By filing a civil lawsuit, this group of Alabama voters complained that the “malapportionment” of voters effectively stripped them and others like them of their rights under the Equal Protection Clause of the Fourteenth Amendment and the Alabama Constitution. They asked that the state’s apportionment and districting methods be declared unconstitutional, alleging discrimination against voters who lived in counties with populations that had grown considerably larger since the 1900 census was taken.

The question then became whether or not Alabama’s apportionment methods violated the Fourteenth Amendment’s Equal Protection Clause by demanding that there should be at least one representative per county. Also questionable was the fact that Alabama created a senatorial district for every senator with no regard for potential changes in population.

In this case (Reynolds v. Sims), the U.S. Supreme Court ruled in favor of the plaintiffs, holding that the Equal Protection Clause demanded exactly what it said it would: that state legislative representation should be equal across the board for all of the citizens within that state. States were required by law to exercise “honest and good faith” attempts at constructing districts that were as equal in population as they possibly could be.

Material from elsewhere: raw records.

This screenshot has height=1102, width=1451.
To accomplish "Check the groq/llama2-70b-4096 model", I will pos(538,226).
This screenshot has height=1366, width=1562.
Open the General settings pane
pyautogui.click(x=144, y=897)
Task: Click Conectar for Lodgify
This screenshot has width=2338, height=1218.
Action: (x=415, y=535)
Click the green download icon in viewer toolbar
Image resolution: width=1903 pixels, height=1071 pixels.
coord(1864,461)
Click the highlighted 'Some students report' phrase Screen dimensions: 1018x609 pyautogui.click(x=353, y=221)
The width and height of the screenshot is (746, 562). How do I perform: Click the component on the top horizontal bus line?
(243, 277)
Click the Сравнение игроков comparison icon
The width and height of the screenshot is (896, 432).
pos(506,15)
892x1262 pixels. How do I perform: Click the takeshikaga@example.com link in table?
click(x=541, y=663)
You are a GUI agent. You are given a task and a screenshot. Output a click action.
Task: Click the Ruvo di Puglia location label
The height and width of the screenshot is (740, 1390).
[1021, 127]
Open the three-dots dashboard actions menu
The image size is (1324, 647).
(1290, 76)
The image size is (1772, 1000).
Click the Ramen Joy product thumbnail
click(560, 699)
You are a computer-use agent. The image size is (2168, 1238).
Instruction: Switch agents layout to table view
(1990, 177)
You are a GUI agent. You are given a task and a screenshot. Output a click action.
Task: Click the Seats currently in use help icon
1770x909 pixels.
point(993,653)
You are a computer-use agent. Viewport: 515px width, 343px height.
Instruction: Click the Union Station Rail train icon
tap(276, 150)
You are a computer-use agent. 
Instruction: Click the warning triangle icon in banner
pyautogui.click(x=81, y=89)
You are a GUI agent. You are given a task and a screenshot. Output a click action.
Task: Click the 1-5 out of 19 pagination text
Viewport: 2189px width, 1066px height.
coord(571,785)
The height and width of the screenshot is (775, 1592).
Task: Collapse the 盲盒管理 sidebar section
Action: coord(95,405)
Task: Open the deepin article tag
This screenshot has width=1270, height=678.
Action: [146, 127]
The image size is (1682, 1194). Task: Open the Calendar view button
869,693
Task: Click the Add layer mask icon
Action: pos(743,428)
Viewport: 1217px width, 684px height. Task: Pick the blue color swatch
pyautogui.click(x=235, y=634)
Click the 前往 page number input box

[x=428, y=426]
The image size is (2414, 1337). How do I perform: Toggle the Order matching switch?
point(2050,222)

Other States with Unfair Apportionment

Prior to the Supreme Court’s ruling in the Reynolds case, a number of other states had unfair apportionment and districting practices. These included:

  • Connecticut – One House of Representatives district had only 191 residents.
  • Idaho – The smallest Senate district had 951 residents, while the largest had over 93,000
  • California – One member of the state Senate represented 6 million people (in Los Angeles County), while another member represented 14,000 people in his rural county.
  • New Hampshire – One House Representative’s district had only 3 voting residents, while another had more than 3,200.
  • Nevada – The 17 state senators represented as few as 568 people, and as many as 127,000.
  • Utah – Members of the state legislature represented as few as 165 people, and as many as over 32,000 people.
  • Vermont – The largest district was comprised of 35,000 people, the smallest just 36 people.

Related Legal Terms and Issues

  • Census — An official survey of a population, typically recording details about those living in a particular community.
  • Decennial – Something that occurs every 10 years.